Interpretive Summary: Keel bone damage affects behavioral and physiological responses related to stress and fear in two strains of laying hens
By: Haidong Wei, Yanru Feng, Susu Ding, Haoyang Nian, Hanlin Yu, Qian Zhao, Jun Bao, Runxiang Zhang
Keel bone damage (KBD) impairs production performance, welfare, and health in laying hens. This study aimed to compare the incidence of KBD and investigate the effects of KBD on stress and fear in two strains of laying hens. The results showed that commercial Hy-line Brown laying hens had high egg production and low incidence of KBD compared with Lindian chickens, a Chinese native breed. Besides, Lindian chickens had higher blood serotonin content and fear responses to human approach test and novel object test than Hy-line Brown laying hens.
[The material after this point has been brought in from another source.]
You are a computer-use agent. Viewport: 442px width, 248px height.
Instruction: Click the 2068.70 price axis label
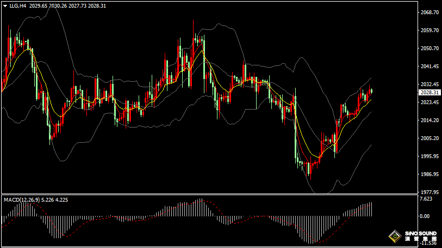(x=429, y=13)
In addition, laying hens with keel bone fractures had elevated concentrations of blood corticosterone, interleukin-1β, and interleukin-6, and had a longer duration of tonic immobility and latency to approach a novel object, as well as reduced blood serotonin content compared with laying hens with normal and deviated keel bone. Overall, keel bone fractures caused stress and fear responses, impairing hen welfare; and behavioral and physiological responses in relation to stress and fear differed between strains of hens.